Defining the problem space –
Grand challenges are difficult. We’re using different languages and standards for how we deal with our domain data. Most scientists complain that they’re spending most of their time doing mundane data management and integration. Only a small part of their time is spent on the analysis.
The data deluge – lots of sensors.
Proliferation of citizen science programs. A whole new way of doing science.
Data silos. Lots of big repositories, tons of small ones, each using their own, non-interoperable data standards. Creates the long tail of orphan data – scattered worldwide.
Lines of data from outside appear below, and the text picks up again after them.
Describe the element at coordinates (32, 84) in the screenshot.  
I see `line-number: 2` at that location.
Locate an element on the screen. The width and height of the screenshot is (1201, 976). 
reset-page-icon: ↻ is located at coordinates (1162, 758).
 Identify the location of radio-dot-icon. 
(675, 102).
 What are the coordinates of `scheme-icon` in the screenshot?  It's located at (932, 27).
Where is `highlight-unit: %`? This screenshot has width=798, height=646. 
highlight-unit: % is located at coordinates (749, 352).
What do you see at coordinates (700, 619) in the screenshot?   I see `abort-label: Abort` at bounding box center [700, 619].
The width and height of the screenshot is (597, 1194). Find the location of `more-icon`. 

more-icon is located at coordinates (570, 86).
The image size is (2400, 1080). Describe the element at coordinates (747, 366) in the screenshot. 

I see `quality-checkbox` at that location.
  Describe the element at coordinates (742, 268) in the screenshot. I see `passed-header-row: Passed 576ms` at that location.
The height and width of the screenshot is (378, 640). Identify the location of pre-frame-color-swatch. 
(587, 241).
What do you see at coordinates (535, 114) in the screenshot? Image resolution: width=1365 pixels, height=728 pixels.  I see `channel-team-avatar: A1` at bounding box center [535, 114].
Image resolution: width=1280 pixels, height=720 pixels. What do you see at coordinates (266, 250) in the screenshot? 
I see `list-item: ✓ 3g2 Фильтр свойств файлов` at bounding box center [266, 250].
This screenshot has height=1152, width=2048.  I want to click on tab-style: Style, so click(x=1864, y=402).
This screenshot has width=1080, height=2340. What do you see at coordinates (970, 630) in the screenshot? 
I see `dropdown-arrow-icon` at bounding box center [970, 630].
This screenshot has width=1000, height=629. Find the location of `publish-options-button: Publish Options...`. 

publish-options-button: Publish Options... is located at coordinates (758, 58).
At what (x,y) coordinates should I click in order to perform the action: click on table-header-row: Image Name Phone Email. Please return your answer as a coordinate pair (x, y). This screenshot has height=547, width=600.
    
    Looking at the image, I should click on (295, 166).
Data entropy – most scientists are really familiar with their data just prior to publication. They may or may not document the intricacies of the data, and we lose the ability to use the data over time.
Community Engagement – been funded by 1.5 years by NSF. Will be releasing infrastructure in December 2011. Started interacting with scientific community two years ago via interviews, surveys, etc. What are the challenges scientists are facing?
Recent study found (in earth sciences) >80% would be willing to share data, across a broad group of researchers.
Stakeholder needs – what are data management plans? How do I describe and preserve my data?
Brought an array of people into the room to look at continental bird migration. What do we need to answer this? 31 different data layers, including a single researcher in Utah with data in his desk. Data discovery is an issue. Needed lots of compute cycles, which was a shock. Took an initial .5 million hours on TeraGrid, and more later. Also needed visualization tools. One of the datasets used, ebird, is a citizen science data source. Produced State of the Birds report 2011.
Cyberinfrastructure support – goal is to enable new sciences through universal access to data about life on earth, the environment, plus access to key tools. Three precepts: 1 Build on existing cyberinfrastructure; 2. Create new cyberinfrastructure; 3. support communities of practice – we’ve ignored this over time.
Member nodes – data repositories that already exist. Coordinating nodes – retain complete metadata catalog, indexing for search, networ-wide services, ensure content availability (preservation), replication services (would like to see data in 3 or more repositories. Investigator toolkit – familiar to scientists, integrated with data resources.
First three member node prototypes – ORNL-DAAC, Dryad, KNB.
There’s beginning to be some evidence that when you share your data, citation rates to your publications go up.
Working with Microsoft Research to make Excel a more powerful tool.
Added (impending release) a Data Management Planning Tool (DMPTool) for building a data management plan – wizard driven.
DataONE includes a powerful data discovery tool.
Education and Training – there’s a lot to do! In DataONE, created DataONEpedia – best practices. Scientists want one pagers, not detailed manuals.